But enough horror stories. If you simply change your oil and filter every 3000 to 5000 miles (or every 3 months, whichever comes first) and check its level regularly, chances are you'll never experience an oil-related problem. For drivers using synthetic oil, intervals as long as 5,000 miles or six months between changes are considered acceptable. Some service centers (usually the ones that will benefit economically) will tell you that extreme driving conditions like stop-and-go traffic or extremely cold weather require more frequent changes. The truth is that every three months or 3,000 miles is pretty extreme. If you aren't driving in stop-and-go traffic, through minus 20-degree blizzards, or up mountain passes with a 5,000 pound trailer, you could probably go longer between changes and there's certainly almost no condition that would warrant even more frequent changes.

O.K., so your oil has been in there for longer than 3,000 miles (maybe a lot longer...) and it's time to do something about it. At this point you basically have two options. You can change it yourself or you can go somewhere to have it changed for you. Which option is better? You may not like this but the correct answer is "That depends."
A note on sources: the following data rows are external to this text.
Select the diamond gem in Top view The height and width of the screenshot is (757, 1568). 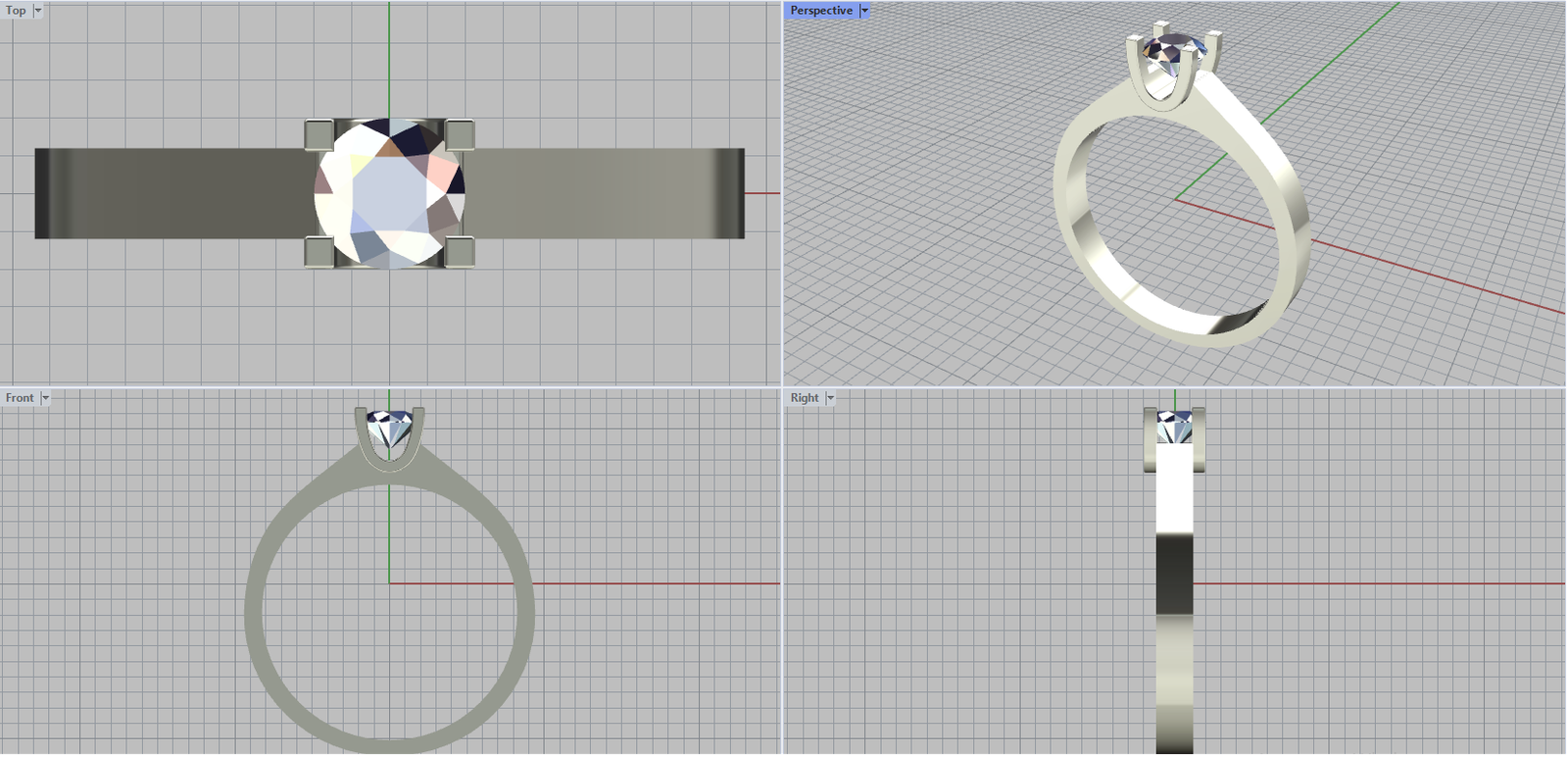click(389, 194)
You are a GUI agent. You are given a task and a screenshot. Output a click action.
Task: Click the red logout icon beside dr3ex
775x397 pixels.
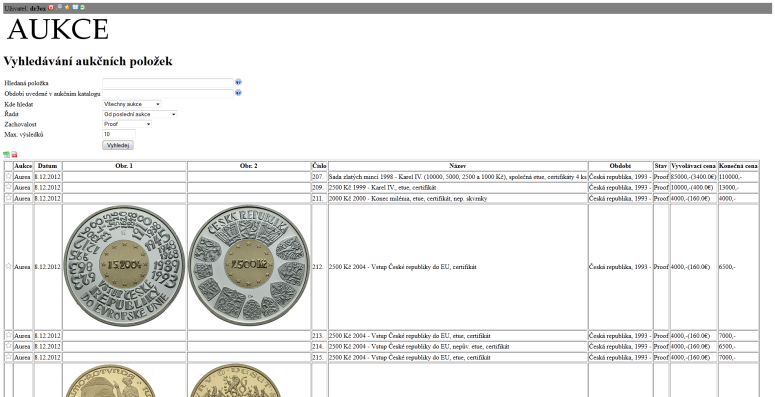(x=51, y=7)
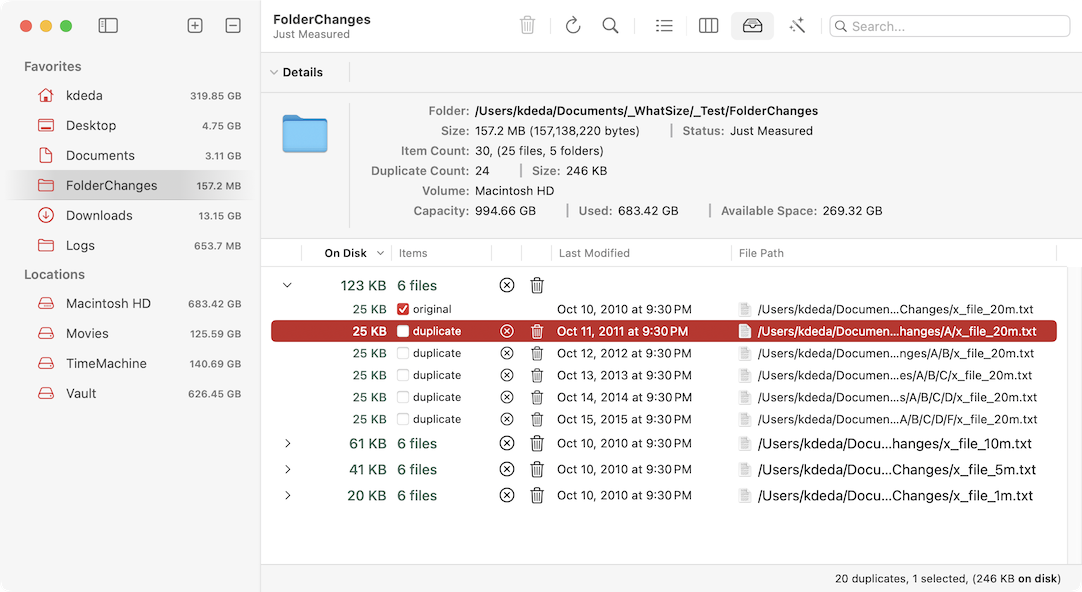This screenshot has width=1082, height=592.
Task: Collapse the Details panel
Action: tap(273, 72)
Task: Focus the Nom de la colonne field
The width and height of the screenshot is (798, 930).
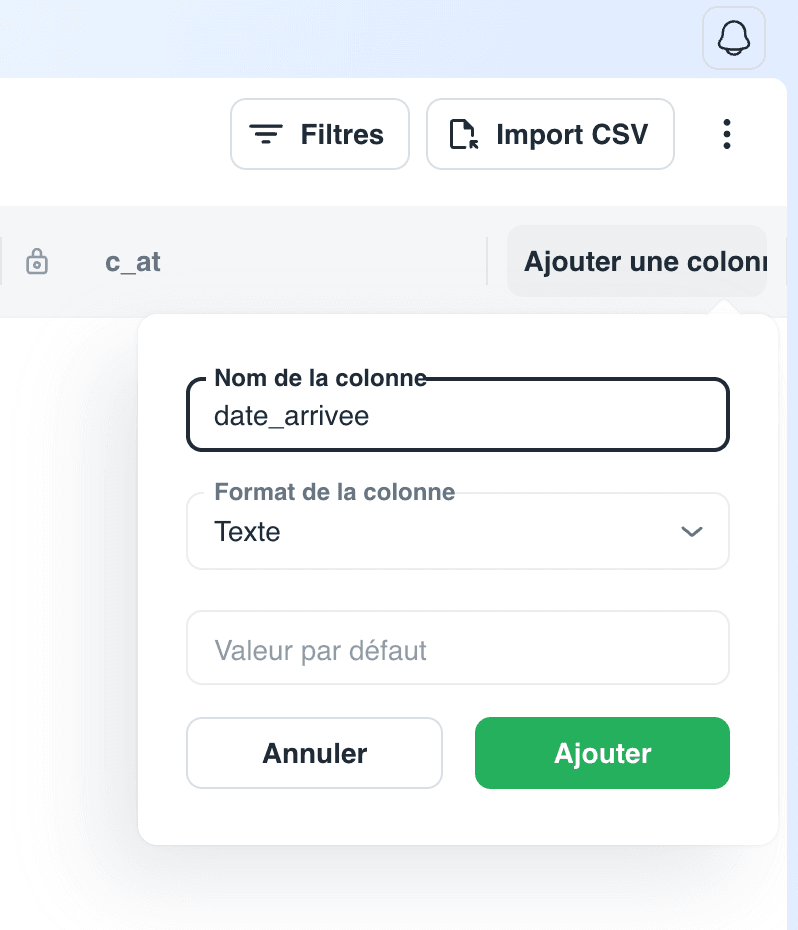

If your vehicle is an older or vintage model that is easy to work on and if you live in a small town or rural community, changing your own oil is a viable option. It will cost you less than if you paid someone to do it (around ten dollars) and if you have a decent set of tools and/or access to a vehicle lift, the whole process shouldn't take more than 15 minutes. The concept of parking your vehicle in the driveway while oil runs out of it probably won't offend your neighbors or landlord, either. Of course, just living out in the middle of West Texas doesn't excuse you from properly disposing of the oil which, even in West Texas, means you can't go dumping it into the ground. To find out about your local area recycling programs check the phone book or ask around at automotive service centers.

What about the car owner who lives in a downtown New York or Los Angeles apartment, drives a 1997 BMW 7-series, and has never seen the underside of an automobile (except during those rollover crashes on "Wildest Police Videos")? Well, first of all, if you own a late-model Bimmer you should have all maintenance duties covered for four years or 50,000 miles as part of the purchase price. This type of extended service contract is standard on many new cars, which means all these owners have to do is bring the vehicle in for service as scheduled. Obviously you'll want to confirm whether or not you have this type of agreement before running off to the nearest Jiffy Lube.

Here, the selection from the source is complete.